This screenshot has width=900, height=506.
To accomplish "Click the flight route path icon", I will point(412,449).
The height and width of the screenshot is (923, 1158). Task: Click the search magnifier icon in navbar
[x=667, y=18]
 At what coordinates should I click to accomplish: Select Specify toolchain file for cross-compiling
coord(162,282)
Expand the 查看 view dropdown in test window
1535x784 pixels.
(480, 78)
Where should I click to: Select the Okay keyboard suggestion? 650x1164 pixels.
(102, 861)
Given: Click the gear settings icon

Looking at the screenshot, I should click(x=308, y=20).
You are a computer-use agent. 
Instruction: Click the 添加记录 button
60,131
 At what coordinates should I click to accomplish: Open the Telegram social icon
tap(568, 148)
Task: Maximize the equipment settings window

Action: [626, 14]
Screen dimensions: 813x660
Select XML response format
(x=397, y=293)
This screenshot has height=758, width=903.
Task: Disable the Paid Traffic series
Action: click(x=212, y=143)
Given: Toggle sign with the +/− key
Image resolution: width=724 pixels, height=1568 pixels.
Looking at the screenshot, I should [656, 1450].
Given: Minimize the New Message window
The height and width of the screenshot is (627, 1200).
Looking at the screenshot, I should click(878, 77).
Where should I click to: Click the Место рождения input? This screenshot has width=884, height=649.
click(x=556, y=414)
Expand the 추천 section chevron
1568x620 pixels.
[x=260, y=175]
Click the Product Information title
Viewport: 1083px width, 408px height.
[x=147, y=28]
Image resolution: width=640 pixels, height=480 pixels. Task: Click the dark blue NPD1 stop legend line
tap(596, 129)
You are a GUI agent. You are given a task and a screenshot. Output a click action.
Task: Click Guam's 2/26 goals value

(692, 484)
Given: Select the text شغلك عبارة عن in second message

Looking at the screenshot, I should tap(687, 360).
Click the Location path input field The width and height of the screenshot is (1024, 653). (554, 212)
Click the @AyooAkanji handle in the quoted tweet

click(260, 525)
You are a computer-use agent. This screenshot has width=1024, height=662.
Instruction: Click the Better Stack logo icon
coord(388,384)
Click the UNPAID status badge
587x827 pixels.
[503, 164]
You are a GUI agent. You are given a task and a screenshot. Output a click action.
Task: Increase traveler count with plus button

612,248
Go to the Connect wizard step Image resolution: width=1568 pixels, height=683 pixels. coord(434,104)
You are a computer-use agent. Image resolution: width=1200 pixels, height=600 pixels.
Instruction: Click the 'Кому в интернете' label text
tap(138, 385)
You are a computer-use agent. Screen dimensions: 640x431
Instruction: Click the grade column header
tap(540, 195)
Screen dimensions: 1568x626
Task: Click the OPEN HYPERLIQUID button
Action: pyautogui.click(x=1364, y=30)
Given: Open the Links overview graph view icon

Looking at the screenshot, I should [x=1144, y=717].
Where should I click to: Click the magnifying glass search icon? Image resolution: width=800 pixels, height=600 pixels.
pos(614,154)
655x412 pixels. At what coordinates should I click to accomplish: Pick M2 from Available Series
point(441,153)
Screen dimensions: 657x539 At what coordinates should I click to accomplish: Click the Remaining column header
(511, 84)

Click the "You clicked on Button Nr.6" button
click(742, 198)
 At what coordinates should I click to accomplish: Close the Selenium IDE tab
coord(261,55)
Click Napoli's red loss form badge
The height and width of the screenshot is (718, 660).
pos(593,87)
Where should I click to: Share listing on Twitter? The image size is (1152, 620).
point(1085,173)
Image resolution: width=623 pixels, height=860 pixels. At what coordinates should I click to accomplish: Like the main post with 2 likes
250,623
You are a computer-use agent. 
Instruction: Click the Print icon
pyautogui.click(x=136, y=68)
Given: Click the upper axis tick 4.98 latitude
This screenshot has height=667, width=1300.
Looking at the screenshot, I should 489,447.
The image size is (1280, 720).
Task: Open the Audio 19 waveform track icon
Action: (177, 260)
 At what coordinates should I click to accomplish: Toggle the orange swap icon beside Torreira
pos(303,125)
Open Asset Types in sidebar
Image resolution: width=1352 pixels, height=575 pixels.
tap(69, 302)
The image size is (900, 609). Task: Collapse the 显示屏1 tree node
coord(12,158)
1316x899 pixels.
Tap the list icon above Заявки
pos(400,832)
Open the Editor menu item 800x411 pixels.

Exercise prompt ▸ Exactly as written, restate every record in the listing.

Exercise result ▸
This screenshot has width=900, height=506.
To accomplish "Click the flight route path icon", I will point(412,449).
The height and width of the screenshot is (923, 1158). Task: Click the search magnifier icon in navbar
[x=667, y=18]
 At what coordinates should I click to accomplish: Select Specify toolchain file for cross-compiling
coord(162,282)
Expand the 查看 view dropdown in test window
1535x784 pixels.
(480, 78)
Where should I click to: Select the Okay keyboard suggestion? 650x1164 pixels.
(102, 861)
Given: Click the gear settings icon

Looking at the screenshot, I should click(x=308, y=20).
You are a computer-use agent. 
Instruction: Click the 添加记录 button
60,131
 At what coordinates should I click to accomplish: Open the Telegram social icon
tap(568, 148)
Task: Maximize the equipment settings window

Action: [626, 14]
Screen dimensions: 813x660
Select XML response format
(x=397, y=293)
This screenshot has height=758, width=903.
Task: Disable the Paid Traffic series
Action: click(x=212, y=143)
Given: Toggle sign with the +/− key
Image resolution: width=724 pixels, height=1568 pixels.
Looking at the screenshot, I should [656, 1450].
Given: Minimize the New Message window
The height and width of the screenshot is (627, 1200).
Looking at the screenshot, I should click(878, 77).
Where should I click to: Click the Место рождения input? This screenshot has width=884, height=649.
click(x=556, y=414)
Expand the 추천 section chevron
1568x620 pixels.
[x=260, y=175]
Click the Product Information title
Viewport: 1083px width, 408px height.
[x=147, y=28]
Image resolution: width=640 pixels, height=480 pixels. Task: Click the dark blue NPD1 stop legend line
tap(596, 129)
You are a GUI agent. You are given a task and a screenshot. Output a click action.
Task: Click Guam's 2/26 goals value

(692, 484)
Given: Select the text شغلك عبارة عن in second message

Looking at the screenshot, I should tap(687, 360).
Click the Location path input field The width and height of the screenshot is (1024, 653). (554, 212)
Click the @AyooAkanji handle in the quoted tweet

click(260, 525)
You are a computer-use agent. This screenshot has width=1024, height=662.
Instruction: Click the Better Stack logo icon
coord(388,384)
Click the UNPAID status badge
587x827 pixels.
[503, 164]
You are a GUI agent. You are given a task and a screenshot. Output a click action.
Task: Increase traveler count with plus button

612,248
Go to the Connect wizard step Image resolution: width=1568 pixels, height=683 pixels. coord(434,104)
You are a computer-use agent. Image resolution: width=1200 pixels, height=600 pixels.
Instruction: Click the 'Кому в интернете' label text
tap(138, 385)
You are a computer-use agent. Screen dimensions: 640x431
Instruction: Click the grade column header
tap(540, 195)
Screen dimensions: 1568x626
Task: Click the OPEN HYPERLIQUID button
Action: pyautogui.click(x=1364, y=30)
Given: Open the Links overview graph view icon

Looking at the screenshot, I should [x=1144, y=717].
Where should I click to: Click the magnifying glass search icon? Image resolution: width=800 pixels, height=600 pixels.
pos(614,154)
655x412 pixels. At what coordinates should I click to accomplish: Pick M2 from Available Series
point(441,153)
Screen dimensions: 657x539 At what coordinates should I click to accomplish: Click the Remaining column header
(511, 84)

Click the "You clicked on Button Nr.6" button
click(742, 198)
 At what coordinates should I click to accomplish: Close the Selenium IDE tab
coord(261,55)
Click Napoli's red loss form badge
The height and width of the screenshot is (718, 660).
pos(593,87)
Where should I click to: Share listing on Twitter? The image size is (1152, 620).
point(1085,173)
Image resolution: width=623 pixels, height=860 pixels. At what coordinates should I click to accomplish: Like the main post with 2 likes
250,623
You are a computer-use agent. 
Instruction: Click the Print icon
pyautogui.click(x=136, y=68)
Given: Click the upper axis tick 4.98 latitude
This screenshot has height=667, width=1300.
Looking at the screenshot, I should 489,447.
The image size is (1280, 720).
Task: Open the Audio 19 waveform track icon
Action: (177, 260)
 At what coordinates should I click to accomplish: Toggle the orange swap icon beside Torreira
pos(303,125)
Open Asset Types in sidebar
Image resolution: width=1352 pixels, height=575 pixels.
tap(69, 302)
The image size is (900, 609). Task: Collapse the 显示屏1 tree node
coord(12,158)
1316x899 pixels.
Tap the list icon above Заявки
pos(400,832)
Open the Editor menu item 800x411 pixels.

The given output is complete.